Did you know that it has been almost 20 years since Deep Space Nine first aired on television? Re-watching the series lately, I’ve been blown away by how consistently cool Captain Benjamin Sisko is.* He doesn’t always get as much love from Star Trek fans as he deserves. And as much as I’ll always admire Kirk, Picard, and Janeway for their own merits (and none for Captain Archer! Byyyyyye!) I think it’s high time we had a Benjamin Sisko appreciation day around here. So here are 9 reasons for you to love Sisko. (But if you don’t, that’s OK. I’m sure your favorite captain is awesome, too. Unless your favorite captain is Jonathan Archer and then there’s no hope for you.)
- He called his buddies out when they were pestering him to hang with them in Vic Fontaine’s hip 1960s holosuite nightclub, rightly pointing out that romanticization of that era was problematic for him because things weren’t actually all that cool for Black people in the 1960s, and he refused to pretend that it was just a big sexy retro romp.
- In the Pale Moonlight. It’s just the very best episode. It is everything. Please watch it. Then watch it again because it’s never the wrong choice.
- Deep Space Nine wasn’t a fancy, top of the line Galaxy Class Starship equipped with every imaginable creature comfort. DS9 was an old refurbished Cardassian ore processing station at the ass-end of the galaxy, filled with crooks, killers, and people who mostly hated each other. And Sisko made everything work out of sheer will and bad-assery.
- He’s a complete Kirk fanboy. When he goes back in time and meets his hero, he gets James Tiberius Kirk’s autograph. He didn’t even have to stand in line at a convention!

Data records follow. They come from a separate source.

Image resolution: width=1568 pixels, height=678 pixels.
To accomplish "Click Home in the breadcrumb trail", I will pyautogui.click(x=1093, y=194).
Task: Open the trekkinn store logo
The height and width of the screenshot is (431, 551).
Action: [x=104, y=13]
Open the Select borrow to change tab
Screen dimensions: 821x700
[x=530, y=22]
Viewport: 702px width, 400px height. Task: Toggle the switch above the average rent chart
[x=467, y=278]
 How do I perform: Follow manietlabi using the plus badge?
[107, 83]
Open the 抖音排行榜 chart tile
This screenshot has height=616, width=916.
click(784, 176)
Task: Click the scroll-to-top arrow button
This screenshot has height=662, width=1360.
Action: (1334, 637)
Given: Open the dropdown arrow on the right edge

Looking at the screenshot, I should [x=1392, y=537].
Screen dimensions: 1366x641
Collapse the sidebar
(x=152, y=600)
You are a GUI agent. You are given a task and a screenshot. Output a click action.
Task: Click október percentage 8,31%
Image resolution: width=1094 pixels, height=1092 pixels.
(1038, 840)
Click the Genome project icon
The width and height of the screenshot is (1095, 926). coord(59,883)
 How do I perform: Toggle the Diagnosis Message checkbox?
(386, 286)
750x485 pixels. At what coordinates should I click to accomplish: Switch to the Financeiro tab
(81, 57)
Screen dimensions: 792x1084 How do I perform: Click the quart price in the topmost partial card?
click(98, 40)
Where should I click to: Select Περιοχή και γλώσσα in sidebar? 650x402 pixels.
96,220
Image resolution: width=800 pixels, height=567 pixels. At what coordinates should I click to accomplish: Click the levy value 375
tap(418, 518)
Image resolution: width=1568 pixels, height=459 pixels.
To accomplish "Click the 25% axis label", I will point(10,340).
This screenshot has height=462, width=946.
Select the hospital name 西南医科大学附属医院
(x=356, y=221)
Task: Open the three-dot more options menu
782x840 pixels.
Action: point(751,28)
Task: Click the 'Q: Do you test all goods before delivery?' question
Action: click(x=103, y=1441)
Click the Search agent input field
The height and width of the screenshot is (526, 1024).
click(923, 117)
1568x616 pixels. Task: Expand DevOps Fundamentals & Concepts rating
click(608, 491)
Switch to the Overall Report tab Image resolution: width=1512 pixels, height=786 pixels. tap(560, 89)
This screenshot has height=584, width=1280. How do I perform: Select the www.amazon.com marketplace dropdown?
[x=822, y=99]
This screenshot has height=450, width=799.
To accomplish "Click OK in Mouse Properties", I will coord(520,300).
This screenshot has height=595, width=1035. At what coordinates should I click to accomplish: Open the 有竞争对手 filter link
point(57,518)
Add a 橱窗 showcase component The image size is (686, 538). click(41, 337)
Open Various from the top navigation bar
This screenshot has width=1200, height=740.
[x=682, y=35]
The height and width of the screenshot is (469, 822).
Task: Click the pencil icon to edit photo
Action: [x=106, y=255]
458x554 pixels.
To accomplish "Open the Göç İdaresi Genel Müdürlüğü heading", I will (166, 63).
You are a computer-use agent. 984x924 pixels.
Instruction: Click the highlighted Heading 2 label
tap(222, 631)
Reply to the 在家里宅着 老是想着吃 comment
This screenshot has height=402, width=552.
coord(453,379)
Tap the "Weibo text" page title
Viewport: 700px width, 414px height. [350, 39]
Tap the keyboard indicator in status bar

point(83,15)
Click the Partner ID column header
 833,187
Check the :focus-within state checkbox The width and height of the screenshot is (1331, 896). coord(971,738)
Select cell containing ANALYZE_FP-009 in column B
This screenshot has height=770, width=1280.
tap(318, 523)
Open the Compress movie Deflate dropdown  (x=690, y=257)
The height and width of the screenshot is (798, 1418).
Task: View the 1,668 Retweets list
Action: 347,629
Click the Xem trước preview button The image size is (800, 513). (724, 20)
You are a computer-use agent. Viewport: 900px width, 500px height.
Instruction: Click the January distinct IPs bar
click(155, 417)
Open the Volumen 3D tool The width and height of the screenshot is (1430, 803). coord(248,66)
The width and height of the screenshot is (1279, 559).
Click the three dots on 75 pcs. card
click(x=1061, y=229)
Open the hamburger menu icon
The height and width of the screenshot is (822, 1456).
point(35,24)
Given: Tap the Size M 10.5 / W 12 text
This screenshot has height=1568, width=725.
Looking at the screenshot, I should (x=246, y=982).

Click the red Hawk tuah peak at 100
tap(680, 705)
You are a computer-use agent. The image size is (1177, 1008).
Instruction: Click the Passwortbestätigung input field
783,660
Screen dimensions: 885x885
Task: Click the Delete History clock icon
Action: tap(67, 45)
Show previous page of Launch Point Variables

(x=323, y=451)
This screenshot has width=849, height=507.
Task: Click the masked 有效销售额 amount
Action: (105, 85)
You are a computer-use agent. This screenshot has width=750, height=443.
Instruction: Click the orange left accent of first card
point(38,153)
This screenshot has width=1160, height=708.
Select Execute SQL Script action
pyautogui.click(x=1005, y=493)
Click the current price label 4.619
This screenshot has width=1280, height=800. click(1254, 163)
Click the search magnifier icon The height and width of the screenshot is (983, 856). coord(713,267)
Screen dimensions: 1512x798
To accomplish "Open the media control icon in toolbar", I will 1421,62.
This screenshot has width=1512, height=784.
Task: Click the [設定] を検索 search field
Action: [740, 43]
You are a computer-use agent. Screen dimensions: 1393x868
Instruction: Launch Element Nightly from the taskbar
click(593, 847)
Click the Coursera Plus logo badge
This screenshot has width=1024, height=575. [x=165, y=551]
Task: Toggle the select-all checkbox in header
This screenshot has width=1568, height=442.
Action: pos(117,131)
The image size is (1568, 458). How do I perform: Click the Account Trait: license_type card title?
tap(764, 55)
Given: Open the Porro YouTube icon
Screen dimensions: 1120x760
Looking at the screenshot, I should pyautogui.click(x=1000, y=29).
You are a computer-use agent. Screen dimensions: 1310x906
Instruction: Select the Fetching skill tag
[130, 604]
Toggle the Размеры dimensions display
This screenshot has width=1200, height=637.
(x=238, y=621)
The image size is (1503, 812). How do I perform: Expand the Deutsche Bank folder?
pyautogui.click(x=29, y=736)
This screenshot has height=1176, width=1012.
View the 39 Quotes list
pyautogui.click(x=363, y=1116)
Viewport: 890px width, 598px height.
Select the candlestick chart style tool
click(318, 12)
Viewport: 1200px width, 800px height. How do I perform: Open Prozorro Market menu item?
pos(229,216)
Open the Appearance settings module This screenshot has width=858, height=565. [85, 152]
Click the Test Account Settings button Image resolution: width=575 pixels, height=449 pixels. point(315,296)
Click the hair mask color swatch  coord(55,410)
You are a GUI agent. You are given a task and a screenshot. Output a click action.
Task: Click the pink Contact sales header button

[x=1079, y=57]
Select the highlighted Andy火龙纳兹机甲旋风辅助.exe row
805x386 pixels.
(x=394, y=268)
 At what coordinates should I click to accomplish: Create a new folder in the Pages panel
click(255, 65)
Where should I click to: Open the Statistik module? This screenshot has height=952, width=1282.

- His best friend Dax (a symbiont who had occupied a male body when they became friends) reappears in Sisko’s life with a female body and it’s no big deal.
- One time he punched Q in the face. It was awesome.
- He was into baseball. Do you realize the significance of this? He got people interested in putting on historically accurate costumes and playing an ancient sport. This is the 24th century equivalent of being a Renaissance Faire jouster! And he brought it back. Bless his LARPing heart.
- Not content to let his mirror-universe self have all the facial hair fun, Sisko grew a goatee so fans could bask in its meticulously-sculpted glory.
- His face, when he has exactly zero fucks to give, is the best face. And Sisko wears this face almost constantly.
* Yes, I know he started the series as a Commander.